== DATASET EXCERPTS ==

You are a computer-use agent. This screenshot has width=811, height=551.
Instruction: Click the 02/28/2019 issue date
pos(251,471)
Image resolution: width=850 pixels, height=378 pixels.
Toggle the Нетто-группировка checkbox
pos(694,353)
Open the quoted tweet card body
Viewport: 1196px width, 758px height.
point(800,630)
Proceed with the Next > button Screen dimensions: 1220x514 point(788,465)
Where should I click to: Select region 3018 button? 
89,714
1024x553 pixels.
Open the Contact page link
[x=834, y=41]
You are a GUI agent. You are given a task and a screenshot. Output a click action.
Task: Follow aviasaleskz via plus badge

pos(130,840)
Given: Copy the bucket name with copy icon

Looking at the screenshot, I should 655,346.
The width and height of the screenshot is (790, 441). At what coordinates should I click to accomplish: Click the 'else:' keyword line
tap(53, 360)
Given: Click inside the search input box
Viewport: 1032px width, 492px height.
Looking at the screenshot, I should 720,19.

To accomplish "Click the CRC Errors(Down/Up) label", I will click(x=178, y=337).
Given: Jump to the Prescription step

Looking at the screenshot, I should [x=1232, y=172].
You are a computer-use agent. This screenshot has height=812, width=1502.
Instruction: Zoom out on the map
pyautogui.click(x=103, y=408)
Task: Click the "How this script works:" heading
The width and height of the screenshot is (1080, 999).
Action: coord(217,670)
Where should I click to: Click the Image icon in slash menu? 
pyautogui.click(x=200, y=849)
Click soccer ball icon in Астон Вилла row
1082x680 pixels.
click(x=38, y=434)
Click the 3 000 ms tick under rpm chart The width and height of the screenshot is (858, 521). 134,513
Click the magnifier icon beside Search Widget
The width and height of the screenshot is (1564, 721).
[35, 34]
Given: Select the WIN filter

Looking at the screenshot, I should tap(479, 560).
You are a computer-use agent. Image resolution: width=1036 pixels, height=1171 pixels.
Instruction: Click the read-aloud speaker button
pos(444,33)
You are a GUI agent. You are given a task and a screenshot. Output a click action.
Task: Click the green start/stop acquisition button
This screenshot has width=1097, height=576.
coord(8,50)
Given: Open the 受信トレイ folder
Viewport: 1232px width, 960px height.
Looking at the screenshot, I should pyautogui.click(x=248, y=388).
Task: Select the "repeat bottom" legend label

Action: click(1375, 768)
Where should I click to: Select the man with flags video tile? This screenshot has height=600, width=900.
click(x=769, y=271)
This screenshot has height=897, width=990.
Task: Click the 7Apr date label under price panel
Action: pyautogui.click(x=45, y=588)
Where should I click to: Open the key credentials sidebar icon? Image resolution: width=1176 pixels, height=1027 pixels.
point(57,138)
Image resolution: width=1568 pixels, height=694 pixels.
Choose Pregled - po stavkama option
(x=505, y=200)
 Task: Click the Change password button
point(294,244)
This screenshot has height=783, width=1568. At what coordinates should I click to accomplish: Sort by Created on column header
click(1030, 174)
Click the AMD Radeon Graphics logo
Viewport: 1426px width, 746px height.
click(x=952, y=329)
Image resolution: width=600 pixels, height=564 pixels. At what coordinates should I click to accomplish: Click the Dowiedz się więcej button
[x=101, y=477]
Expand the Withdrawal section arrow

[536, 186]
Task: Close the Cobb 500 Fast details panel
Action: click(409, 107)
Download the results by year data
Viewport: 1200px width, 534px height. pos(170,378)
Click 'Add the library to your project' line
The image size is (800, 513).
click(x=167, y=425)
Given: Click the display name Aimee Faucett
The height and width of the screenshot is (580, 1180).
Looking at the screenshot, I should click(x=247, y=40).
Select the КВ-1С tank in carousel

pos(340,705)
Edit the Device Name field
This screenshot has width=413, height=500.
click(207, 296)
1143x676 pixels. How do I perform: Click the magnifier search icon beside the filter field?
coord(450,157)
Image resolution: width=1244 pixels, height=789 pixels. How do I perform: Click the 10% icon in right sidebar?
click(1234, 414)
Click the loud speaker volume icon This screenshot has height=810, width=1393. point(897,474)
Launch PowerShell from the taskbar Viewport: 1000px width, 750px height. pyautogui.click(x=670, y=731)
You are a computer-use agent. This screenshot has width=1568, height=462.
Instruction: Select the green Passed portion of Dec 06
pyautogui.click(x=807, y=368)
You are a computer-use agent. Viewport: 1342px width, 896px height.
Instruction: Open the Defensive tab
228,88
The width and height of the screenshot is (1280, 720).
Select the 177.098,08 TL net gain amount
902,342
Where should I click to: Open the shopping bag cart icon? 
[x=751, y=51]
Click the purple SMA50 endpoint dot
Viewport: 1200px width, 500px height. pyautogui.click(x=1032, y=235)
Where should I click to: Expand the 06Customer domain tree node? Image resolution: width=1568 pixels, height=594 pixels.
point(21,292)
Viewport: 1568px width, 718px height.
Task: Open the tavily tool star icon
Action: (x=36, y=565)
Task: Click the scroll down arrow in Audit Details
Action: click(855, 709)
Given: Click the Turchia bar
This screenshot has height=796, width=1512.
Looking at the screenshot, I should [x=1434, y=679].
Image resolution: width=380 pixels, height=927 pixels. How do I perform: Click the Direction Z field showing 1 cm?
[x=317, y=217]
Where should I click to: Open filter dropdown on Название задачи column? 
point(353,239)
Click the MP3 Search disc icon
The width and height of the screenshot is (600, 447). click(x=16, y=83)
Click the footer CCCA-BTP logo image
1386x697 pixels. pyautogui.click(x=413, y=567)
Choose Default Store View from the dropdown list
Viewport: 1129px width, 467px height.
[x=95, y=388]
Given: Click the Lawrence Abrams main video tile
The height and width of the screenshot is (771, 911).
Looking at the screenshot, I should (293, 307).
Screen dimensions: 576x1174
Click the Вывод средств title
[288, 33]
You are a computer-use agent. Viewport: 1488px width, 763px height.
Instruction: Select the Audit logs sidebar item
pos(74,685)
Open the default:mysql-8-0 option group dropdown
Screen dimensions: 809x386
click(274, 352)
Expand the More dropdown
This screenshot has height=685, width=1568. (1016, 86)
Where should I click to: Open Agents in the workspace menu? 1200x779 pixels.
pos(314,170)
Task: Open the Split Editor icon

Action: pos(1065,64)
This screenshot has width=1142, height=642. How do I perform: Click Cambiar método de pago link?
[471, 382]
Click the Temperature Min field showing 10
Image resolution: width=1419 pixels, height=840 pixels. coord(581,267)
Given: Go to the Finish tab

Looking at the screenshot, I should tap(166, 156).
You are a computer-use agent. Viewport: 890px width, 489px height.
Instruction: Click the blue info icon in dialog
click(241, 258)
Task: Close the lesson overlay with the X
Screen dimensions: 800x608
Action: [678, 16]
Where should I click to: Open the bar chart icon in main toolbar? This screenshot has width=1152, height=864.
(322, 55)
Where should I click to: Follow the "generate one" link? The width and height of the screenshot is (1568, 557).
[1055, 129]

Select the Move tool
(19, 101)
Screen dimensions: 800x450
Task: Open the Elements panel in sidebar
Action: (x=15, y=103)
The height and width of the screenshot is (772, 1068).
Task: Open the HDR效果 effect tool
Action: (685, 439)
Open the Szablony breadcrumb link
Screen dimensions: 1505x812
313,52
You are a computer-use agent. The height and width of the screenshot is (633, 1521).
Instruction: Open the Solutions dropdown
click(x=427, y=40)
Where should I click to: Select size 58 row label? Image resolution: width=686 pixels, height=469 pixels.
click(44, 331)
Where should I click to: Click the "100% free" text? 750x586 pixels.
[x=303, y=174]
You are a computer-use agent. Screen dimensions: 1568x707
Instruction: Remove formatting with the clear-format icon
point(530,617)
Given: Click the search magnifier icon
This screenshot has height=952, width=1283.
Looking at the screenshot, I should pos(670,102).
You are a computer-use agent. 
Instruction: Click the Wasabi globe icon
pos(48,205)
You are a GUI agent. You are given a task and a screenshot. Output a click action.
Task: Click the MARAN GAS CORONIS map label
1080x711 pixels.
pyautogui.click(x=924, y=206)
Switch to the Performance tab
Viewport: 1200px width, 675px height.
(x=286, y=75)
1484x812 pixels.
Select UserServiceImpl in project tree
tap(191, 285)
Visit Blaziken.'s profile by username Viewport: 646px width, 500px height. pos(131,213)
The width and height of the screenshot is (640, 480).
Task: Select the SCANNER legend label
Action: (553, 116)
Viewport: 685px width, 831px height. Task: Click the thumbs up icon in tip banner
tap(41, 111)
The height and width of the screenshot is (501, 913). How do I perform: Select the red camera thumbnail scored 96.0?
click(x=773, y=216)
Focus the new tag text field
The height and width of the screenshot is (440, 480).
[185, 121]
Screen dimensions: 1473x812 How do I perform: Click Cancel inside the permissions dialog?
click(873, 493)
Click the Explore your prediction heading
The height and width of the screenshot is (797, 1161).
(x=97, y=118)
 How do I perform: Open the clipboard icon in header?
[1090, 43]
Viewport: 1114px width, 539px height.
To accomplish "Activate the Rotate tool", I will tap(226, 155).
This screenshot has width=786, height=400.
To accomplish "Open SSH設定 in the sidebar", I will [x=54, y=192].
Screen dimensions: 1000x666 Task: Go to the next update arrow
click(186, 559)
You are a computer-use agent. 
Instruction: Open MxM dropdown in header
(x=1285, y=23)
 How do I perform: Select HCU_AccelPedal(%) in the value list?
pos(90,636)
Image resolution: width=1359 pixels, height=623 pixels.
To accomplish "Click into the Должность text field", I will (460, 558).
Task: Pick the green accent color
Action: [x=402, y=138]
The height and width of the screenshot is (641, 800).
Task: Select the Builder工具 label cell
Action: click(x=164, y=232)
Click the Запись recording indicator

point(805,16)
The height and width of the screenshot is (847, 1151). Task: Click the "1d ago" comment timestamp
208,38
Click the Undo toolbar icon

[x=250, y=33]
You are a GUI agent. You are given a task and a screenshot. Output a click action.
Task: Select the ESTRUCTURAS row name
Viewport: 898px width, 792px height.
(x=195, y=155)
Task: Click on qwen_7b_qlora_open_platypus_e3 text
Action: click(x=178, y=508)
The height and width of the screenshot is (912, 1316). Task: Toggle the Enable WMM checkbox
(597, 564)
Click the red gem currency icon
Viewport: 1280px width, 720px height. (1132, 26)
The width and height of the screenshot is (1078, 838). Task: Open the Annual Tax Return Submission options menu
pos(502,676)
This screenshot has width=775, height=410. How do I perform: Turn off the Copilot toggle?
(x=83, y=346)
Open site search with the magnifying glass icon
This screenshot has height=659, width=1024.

===

▸ **PROBLEM**
Exactly repeat the lines above, from the opening line through the one with "Given: Click inside the search input box", and include nothing else.

▸ **RESPONSE TO THIS TASK**
You are a computer-use agent. This screenshot has width=811, height=551.
Instruction: Click the 02/28/2019 issue date
pos(251,471)
Image resolution: width=850 pixels, height=378 pixels.
Toggle the Нетто-группировка checkbox
pos(694,353)
Open the quoted tweet card body
Viewport: 1196px width, 758px height.
point(800,630)
Proceed with the Next > button Screen dimensions: 1220x514 point(788,465)
Where should I click to: Select region 3018 button? 
89,714
1024x553 pixels.
Open the Contact page link
[x=834, y=41]
You are a GUI agent. You are given a task and a screenshot. Output a click action.
Task: Follow aviasaleskz via plus badge

pos(130,840)
Given: Copy the bucket name with copy icon

Looking at the screenshot, I should 655,346.
The width and height of the screenshot is (790, 441). At what coordinates should I click to accomplish: Click the 'else:' keyword line
tap(53, 360)
Given: Click inside the search input box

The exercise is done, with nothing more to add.